RSS is nice and its potential is very big. Ok, that's not a new statement and a bunch of interfaces in the Web2.0 (and the old Internet too ;-) jungle are extensively using RSS. But what's the issue ? The simplicity to generate RSS feed is not really integrated in the operating systems. Last week, I had a very simple question : "How can I generate a static RSS feed from a local directory ?"… I thought there were already a nice free software doing so. not really. There are some interfaces to the Apache HTTP server to make a dynamic RSS feed like Apache::RSS but it's dynamic and rely on the HTTP server. So I made rssdir.py, a very small Python script to generate an rss recursively from any directory on the filesystem. The interface is still very minimal but it works :
rssdir.py --prefix http://www.foo.be/cours/ . >rss.xml
It will generate recursively an RSS feed from the current directory and using the specified prefix for the urls. It's not really rocket science. The script could be improved but I'm still wondering why we don't have a collection of rss tool à la Unix. Maybe it's coming from the use of XML in the RSS format. It's more error prone to have a kind of "cut" or "grep" or "cat" using RSS format.
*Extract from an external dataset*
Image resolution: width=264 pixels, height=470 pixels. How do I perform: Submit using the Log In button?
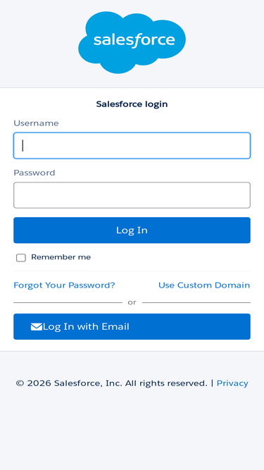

But it should be possible to have something like that :
lsrss /etc/passwd | updaterss --description="passwd last update" >/u/barfoo/web/mysec.xml lsrss --perm=777 / | mergerss /u/barfoo/web/mysec.xml
The idea is to benefit from the feed reader use. The 'mergerss' is a kind of cat for RSS format file where you are able to merge the items of two (or more) RSS files and create a new RSS file. Like that, any Unix user could be able to create their own feeds from any information available to them under an Unix shell. Of course the mergerss command has to take care of the pubDate value to keep the items ordering. I have to dig into it. Maybe I'll found some blocking situation but that could be useful (at least for me).